Global demand for sustainable aviation fuel drives up price of China’s ‘gutter oil’

The global demand for sustainable aviation fuel (SAF) is rapidly driving up feedstock prices. In China, the price of waste cooking oil, often called “gutter oil”, has risen around fourfold in two years, said Feng Yu, president of aerospace conglomerate Honeywell China.

Speaking at a roundtable in Beijing, Feng pointed to the “severe shortage” for this resource worldwide, reported Caixin. Waste oil is a key feedstock for hydroprocessed esters and fatty acids (HEFA), a hydrogenation and refining process that is currently the most commercially mature method of producing SAF.

China’s gutter oil problem first came to prominence in 1998, when Southern Metropolis Daily published a series of reports on the illegal processing of waste grease from sewers and restaurant drains back into cooking oil. In 2010, reportedly in response to media investigations, regulators issued an emergency notice to block gutter oil from entering the catering sector, noted China News. Subsequently, in 2014, a demonstration facility producing SAF from waste cooking oil was launched by Boeing and the Commercial Aircraft Corporation of China.

In recent years, SAF has gained strong momentum as a near-term option to reduce aviation emissions, being able to reduce lifecycle emissions by up to 80%. Cost, however, is a problem. SAF trades at two to five times the price of fossil jet fuel in several markets, and according to the International Air Transport Association’s estimates, this price gap could add USD 3.6 billion to airline cost burdens in 2025, noted S&P Global.

Even so, production capacity is growing. Chinese companies that have or are in the process of obtaining airworthiness certification for their SAF have over one million tonnes of production capacity per year, Caixin reported. Additionally, a new facility was inaugurated earlier this month by Honeywell and Jia’ao Environmental Protection that uses proprietary technology to turn about 500,000 tonnes of waste oil into SAF annually, the outlet noted.

Global policies, such as that of the EU, have been a major driver of the SAF push. The bloc has set targets requiring 2% SAF use by 2025 and 70% by 2050. China has no mandatory blending rule, but plans to have consumed 50,000 tonnes of SAF between 2021 and 2025.

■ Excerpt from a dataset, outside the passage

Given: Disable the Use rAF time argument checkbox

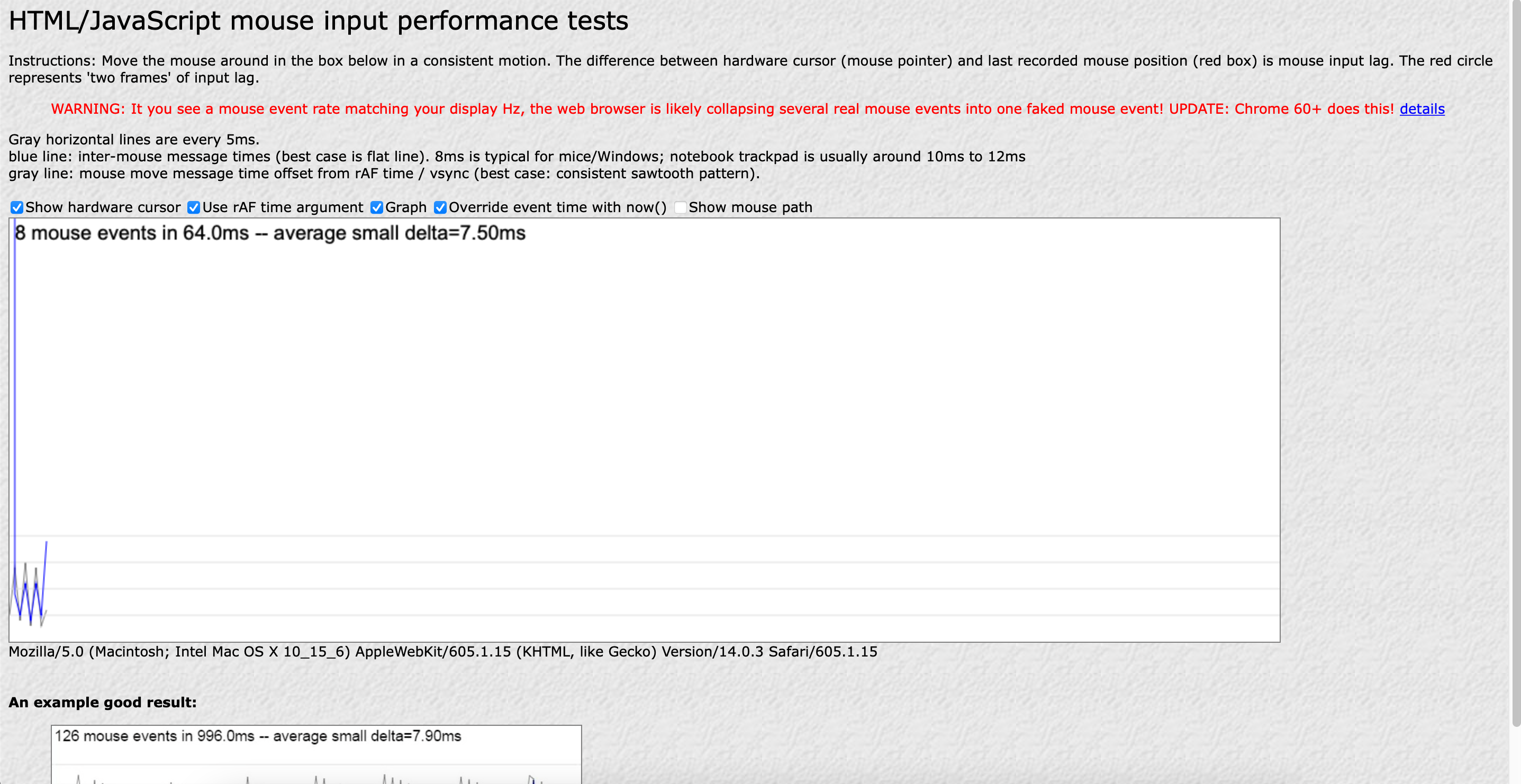Looking at the screenshot, I should tap(193, 207).
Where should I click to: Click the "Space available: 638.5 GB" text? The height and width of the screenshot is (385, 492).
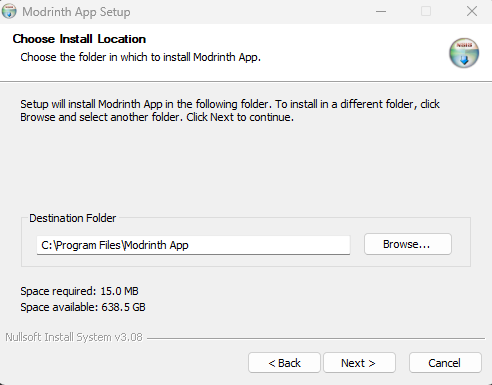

Critics remain unconvinced. The co-author of a 2024 report by the Washington-based Institute of Policy Studies called SAF a “huge greenwashing exercise” by the aviation industry, arguing it cannot scale fast enough to replace fossil jet fuel, noted The Guardian. Heavy reliance on bio-based feedstocks could also bring serious risks, including pressure on food supply, damage to natural carbon sinks, and higher pollution from land-use change, the outlet reported.